WRITTEN REQUEST: Can you reproduce all of the data below word for word, with no line left out or changed?
..........
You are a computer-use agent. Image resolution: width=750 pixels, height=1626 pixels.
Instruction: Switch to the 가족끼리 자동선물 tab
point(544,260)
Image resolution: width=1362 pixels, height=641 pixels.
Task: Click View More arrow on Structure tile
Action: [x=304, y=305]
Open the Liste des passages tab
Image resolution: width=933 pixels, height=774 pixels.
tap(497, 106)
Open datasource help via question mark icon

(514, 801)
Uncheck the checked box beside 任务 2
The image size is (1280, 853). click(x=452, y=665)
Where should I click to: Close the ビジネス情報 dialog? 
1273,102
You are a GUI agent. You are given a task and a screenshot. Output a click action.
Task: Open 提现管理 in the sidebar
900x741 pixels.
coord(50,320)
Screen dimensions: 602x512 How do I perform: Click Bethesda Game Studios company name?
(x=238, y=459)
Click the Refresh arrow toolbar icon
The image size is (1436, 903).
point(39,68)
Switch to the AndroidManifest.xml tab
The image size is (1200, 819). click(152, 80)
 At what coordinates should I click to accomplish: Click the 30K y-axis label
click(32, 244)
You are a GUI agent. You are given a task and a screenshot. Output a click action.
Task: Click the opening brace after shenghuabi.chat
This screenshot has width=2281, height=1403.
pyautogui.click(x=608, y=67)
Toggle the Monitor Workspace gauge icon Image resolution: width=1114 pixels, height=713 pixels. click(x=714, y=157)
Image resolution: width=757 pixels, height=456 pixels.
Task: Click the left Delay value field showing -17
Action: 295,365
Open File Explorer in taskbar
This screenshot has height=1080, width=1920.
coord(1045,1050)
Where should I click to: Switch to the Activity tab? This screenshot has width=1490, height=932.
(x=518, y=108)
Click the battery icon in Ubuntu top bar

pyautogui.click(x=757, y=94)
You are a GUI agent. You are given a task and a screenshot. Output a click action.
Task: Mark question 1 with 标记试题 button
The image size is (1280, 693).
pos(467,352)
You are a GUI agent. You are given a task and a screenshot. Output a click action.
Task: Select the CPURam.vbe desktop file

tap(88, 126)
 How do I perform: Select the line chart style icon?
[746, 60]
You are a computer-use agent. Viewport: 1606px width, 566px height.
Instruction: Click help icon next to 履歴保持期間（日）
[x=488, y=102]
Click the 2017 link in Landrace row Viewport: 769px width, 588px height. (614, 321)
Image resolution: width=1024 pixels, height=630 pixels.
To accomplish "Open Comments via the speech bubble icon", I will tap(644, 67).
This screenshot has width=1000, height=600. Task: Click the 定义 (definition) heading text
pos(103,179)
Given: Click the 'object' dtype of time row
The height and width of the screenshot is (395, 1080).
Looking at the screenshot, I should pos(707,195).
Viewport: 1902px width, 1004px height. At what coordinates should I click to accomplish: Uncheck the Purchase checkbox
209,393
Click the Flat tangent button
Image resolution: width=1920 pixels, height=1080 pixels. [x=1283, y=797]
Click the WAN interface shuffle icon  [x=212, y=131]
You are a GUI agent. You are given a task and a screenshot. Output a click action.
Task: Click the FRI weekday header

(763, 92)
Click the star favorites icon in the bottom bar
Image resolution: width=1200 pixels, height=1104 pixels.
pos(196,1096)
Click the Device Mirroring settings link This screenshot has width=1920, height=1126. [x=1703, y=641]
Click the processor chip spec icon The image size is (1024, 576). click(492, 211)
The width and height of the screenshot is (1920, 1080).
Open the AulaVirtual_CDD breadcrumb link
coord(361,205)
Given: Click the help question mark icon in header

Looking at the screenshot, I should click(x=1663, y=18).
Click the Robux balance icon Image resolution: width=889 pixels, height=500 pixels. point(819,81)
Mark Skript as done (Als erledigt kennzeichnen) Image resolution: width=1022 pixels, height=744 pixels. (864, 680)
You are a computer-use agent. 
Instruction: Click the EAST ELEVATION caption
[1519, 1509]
..........
EXERCISE RESPONSE:
You are a computer-use agent. Image resolution: width=750 pixels, height=1626 pixels.
Instruction: Switch to the 가족끼리 자동선물 tab
point(544,260)
Image resolution: width=1362 pixels, height=641 pixels.
Task: Click View More arrow on Structure tile
Action: [x=304, y=305]
Open the Liste des passages tab
Image resolution: width=933 pixels, height=774 pixels.
tap(497, 106)
Open datasource help via question mark icon

(514, 801)
Uncheck the checked box beside 任务 2
The image size is (1280, 853). click(x=452, y=665)
Where should I click to: Close the ビジネス情報 dialog? 
1273,102
You are a GUI agent. You are given a task and a screenshot. Output a click action.
Task: Open 提现管理 in the sidebar
900x741 pixels.
coord(50,320)
Screen dimensions: 602x512 How do I perform: Click Bethesda Game Studios company name?
(x=238, y=459)
Click the Refresh arrow toolbar icon
The image size is (1436, 903).
point(39,68)
Switch to the AndroidManifest.xml tab
The image size is (1200, 819). click(152, 80)
 At what coordinates should I click to accomplish: Click the 30K y-axis label
click(32, 244)
You are a GUI agent. You are given a task and a screenshot. Output a click action.
Task: Click the opening brace after shenghuabi.chat
This screenshot has width=2281, height=1403.
pyautogui.click(x=608, y=67)
Toggle the Monitor Workspace gauge icon Image resolution: width=1114 pixels, height=713 pixels. click(x=714, y=157)
Image resolution: width=757 pixels, height=456 pixels.
Task: Click the left Delay value field showing -17
Action: 295,365
Open File Explorer in taskbar
This screenshot has height=1080, width=1920.
coord(1045,1050)
Where should I click to: Switch to the Activity tab? This screenshot has width=1490, height=932.
(x=518, y=108)
Click the battery icon in Ubuntu top bar

pyautogui.click(x=757, y=94)
You are a GUI agent. You are given a task and a screenshot. Output a click action.
Task: Mark question 1 with 标记试题 button
The image size is (1280, 693).
pos(467,352)
You are a GUI agent. You are given a task and a screenshot. Output a click action.
Task: Select the CPURam.vbe desktop file

tap(88, 126)
 How do I perform: Select the line chart style icon?
[746, 60]
You are a computer-use agent. Viewport: 1606px width, 566px height.
Instruction: Click help icon next to 履歴保持期間（日）
[x=488, y=102]
Click the 2017 link in Landrace row Viewport: 769px width, 588px height. (614, 321)
Image resolution: width=1024 pixels, height=630 pixels.
To accomplish "Open Comments via the speech bubble icon", I will tap(644, 67).
This screenshot has width=1000, height=600. Task: Click the 定义 (definition) heading text
pos(103,179)
Given: Click the 'object' dtype of time row
The height and width of the screenshot is (395, 1080).
Looking at the screenshot, I should pos(707,195).
Viewport: 1902px width, 1004px height. At what coordinates should I click to accomplish: Uncheck the Purchase checkbox
209,393
Click the Flat tangent button
Image resolution: width=1920 pixels, height=1080 pixels. [x=1283, y=797]
Click the WAN interface shuffle icon  [x=212, y=131]
You are a GUI agent. You are given a task and a screenshot. Output a click action.
Task: Click the FRI weekday header

(763, 92)
Click the star favorites icon in the bottom bar
Image resolution: width=1200 pixels, height=1104 pixels.
pos(196,1096)
Click the Device Mirroring settings link This screenshot has width=1920, height=1126. [x=1703, y=641]
Click the processor chip spec icon The image size is (1024, 576). click(492, 211)
The width and height of the screenshot is (1920, 1080).
Open the AulaVirtual_CDD breadcrumb link
coord(361,205)
Given: Click the help question mark icon in header

Looking at the screenshot, I should click(x=1663, y=18).
Click the Robux balance icon Image resolution: width=889 pixels, height=500 pixels. point(819,81)
Mark Skript as done (Als erledigt kennzeichnen) Image resolution: width=1022 pixels, height=744 pixels. (864, 680)
You are a computer-use agent. 
Instruction: Click the EAST ELEVATION caption
[1519, 1509]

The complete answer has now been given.